┌────────
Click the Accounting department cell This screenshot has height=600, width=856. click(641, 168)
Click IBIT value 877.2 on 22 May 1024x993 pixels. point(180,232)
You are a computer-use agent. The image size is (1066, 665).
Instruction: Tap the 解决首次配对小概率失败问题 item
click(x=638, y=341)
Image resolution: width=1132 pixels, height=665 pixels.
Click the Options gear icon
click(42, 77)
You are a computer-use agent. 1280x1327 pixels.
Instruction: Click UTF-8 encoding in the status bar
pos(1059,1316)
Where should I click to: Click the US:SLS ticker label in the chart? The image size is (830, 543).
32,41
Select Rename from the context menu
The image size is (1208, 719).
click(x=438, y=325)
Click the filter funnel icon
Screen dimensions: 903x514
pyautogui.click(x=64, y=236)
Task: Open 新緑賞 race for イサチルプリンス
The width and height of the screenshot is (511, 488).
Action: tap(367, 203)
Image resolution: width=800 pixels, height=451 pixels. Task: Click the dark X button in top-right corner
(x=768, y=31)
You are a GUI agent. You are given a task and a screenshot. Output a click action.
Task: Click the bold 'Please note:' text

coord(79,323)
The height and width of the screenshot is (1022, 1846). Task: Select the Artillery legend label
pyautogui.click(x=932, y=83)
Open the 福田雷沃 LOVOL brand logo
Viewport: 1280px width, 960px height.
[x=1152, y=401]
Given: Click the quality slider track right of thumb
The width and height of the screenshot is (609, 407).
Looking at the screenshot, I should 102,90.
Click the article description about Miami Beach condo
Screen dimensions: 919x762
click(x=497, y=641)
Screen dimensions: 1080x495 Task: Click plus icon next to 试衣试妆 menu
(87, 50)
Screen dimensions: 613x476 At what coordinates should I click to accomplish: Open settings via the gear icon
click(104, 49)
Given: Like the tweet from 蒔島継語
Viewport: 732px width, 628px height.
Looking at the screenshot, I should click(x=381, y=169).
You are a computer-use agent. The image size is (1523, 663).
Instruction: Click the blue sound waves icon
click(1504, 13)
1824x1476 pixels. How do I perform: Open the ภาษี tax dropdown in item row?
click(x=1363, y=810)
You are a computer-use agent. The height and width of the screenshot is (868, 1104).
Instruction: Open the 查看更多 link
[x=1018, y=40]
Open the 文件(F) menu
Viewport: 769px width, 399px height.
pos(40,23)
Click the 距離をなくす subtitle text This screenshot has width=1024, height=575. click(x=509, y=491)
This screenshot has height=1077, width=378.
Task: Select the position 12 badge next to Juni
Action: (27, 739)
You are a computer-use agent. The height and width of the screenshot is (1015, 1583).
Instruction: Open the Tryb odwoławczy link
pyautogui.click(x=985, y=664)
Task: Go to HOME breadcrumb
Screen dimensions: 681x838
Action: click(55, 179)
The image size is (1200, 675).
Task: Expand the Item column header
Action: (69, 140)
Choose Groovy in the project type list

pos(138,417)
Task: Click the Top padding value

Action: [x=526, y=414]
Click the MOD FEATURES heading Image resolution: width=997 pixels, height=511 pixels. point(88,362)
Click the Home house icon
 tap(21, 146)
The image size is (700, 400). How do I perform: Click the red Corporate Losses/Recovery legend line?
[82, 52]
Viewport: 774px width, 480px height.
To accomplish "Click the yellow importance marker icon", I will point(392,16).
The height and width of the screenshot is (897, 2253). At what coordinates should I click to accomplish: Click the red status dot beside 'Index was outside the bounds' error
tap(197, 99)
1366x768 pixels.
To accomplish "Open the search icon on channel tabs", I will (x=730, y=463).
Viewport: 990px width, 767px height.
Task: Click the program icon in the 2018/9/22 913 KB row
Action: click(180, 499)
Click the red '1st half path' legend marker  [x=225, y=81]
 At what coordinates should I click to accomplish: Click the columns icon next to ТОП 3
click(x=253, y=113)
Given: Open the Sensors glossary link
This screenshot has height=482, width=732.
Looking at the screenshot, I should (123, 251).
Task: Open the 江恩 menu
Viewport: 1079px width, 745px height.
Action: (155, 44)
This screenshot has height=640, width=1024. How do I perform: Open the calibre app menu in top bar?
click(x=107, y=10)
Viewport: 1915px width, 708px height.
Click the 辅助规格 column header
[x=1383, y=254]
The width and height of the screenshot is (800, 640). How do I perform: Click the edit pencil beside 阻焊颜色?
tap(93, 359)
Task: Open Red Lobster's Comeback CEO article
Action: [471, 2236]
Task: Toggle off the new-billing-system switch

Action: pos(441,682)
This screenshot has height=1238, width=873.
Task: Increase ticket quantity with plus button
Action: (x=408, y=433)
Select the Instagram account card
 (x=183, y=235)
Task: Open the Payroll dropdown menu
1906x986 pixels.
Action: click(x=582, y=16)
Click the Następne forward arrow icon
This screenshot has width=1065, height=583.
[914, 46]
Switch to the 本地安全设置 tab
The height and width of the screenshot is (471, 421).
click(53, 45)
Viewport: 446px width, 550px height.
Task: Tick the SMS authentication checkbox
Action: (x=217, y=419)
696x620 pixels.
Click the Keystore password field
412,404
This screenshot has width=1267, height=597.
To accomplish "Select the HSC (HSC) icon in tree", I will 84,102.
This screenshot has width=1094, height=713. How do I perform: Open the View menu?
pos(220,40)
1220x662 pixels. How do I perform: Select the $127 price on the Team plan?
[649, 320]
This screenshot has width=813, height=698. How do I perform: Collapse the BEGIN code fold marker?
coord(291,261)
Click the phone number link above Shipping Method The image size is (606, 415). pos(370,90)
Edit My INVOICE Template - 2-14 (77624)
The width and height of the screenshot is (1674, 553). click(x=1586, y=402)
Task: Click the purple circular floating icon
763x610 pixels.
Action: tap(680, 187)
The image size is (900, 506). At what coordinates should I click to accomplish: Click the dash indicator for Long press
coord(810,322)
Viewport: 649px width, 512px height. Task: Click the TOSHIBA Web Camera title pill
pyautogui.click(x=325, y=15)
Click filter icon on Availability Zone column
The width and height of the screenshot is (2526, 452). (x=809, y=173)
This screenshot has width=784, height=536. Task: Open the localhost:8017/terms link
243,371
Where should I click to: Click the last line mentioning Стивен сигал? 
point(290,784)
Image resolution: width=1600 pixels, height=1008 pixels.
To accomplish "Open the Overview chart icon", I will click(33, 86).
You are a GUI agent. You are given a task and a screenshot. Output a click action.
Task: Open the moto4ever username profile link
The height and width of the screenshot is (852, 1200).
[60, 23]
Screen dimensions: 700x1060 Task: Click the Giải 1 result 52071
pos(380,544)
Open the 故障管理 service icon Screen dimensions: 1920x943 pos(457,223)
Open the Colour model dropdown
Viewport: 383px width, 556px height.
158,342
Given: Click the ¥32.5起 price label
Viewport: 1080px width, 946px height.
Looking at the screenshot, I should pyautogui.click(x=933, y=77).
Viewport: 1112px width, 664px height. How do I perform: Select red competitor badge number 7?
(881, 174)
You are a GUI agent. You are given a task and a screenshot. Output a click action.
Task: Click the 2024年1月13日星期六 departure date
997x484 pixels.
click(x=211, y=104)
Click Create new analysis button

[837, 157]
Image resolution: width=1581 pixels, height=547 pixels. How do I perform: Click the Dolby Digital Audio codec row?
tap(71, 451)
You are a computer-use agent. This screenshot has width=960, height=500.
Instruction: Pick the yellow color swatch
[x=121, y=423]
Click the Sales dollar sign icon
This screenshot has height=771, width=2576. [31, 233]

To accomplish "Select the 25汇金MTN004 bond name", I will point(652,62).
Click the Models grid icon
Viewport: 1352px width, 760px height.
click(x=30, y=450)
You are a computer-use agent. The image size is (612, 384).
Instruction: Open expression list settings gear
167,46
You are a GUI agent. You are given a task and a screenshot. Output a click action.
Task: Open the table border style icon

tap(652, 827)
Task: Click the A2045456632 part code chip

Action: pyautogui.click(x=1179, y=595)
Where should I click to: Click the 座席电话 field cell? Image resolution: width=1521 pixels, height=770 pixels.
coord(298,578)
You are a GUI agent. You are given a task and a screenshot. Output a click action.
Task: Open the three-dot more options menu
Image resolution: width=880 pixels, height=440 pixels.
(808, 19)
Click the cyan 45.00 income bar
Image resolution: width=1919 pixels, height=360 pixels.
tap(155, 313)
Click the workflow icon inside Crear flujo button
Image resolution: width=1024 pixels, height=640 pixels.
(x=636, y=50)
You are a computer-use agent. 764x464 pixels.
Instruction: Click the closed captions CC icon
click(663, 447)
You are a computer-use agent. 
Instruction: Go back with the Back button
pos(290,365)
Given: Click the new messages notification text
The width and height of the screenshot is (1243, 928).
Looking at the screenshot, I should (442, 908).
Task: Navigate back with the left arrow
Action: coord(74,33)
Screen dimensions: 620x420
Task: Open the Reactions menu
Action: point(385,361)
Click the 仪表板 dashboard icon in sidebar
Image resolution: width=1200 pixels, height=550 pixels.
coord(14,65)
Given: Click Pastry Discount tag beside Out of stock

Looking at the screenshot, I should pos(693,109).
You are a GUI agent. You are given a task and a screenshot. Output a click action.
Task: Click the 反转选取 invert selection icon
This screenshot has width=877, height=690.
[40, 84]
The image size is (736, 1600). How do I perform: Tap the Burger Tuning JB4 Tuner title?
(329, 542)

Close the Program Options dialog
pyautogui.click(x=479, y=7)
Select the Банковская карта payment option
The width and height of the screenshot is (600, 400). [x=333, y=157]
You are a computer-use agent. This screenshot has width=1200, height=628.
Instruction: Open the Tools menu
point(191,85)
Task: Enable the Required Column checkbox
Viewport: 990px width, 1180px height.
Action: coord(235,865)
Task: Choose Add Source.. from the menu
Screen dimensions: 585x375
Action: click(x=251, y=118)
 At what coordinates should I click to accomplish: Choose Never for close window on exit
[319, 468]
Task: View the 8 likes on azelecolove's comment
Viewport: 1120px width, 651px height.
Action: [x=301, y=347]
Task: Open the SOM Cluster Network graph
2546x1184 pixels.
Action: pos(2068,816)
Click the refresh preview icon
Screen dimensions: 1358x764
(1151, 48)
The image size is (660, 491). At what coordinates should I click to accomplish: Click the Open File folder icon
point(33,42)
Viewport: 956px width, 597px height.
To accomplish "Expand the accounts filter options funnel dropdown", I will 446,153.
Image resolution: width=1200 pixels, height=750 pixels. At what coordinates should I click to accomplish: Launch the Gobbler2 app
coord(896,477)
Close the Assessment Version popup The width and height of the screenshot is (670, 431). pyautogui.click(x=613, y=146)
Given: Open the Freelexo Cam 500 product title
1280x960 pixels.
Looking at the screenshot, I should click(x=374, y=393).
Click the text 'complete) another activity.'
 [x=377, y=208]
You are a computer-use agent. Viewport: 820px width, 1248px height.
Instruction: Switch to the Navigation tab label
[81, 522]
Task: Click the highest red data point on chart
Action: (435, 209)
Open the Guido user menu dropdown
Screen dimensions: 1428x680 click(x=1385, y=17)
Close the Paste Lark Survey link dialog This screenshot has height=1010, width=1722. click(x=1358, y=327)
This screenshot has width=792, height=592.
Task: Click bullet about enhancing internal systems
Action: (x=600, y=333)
└────────
What you will do
From the listing above, return the lines starting at the one with "Viewport: 956px width, 597px height." and ending at the one with "You are a computer-use agent. Viewport: 820px", both kept, exactly as they appear and nothing more.

Written answer
Viewport: 956px width, 597px height.
To accomplish "Expand the accounts filter options funnel dropdown", I will 446,153.
Image resolution: width=1200 pixels, height=750 pixels. At what coordinates should I click to accomplish: Launch the Gobbler2 app
coord(896,477)
Close the Assessment Version popup The width and height of the screenshot is (670, 431). pyautogui.click(x=613, y=146)
Given: Open the Freelexo Cam 500 product title
1280x960 pixels.
Looking at the screenshot, I should click(x=374, y=393).
Click the text 'complete) another activity.'
 [x=377, y=208]
You are a computer-use agent. Viewport: 820px width, 1248px height.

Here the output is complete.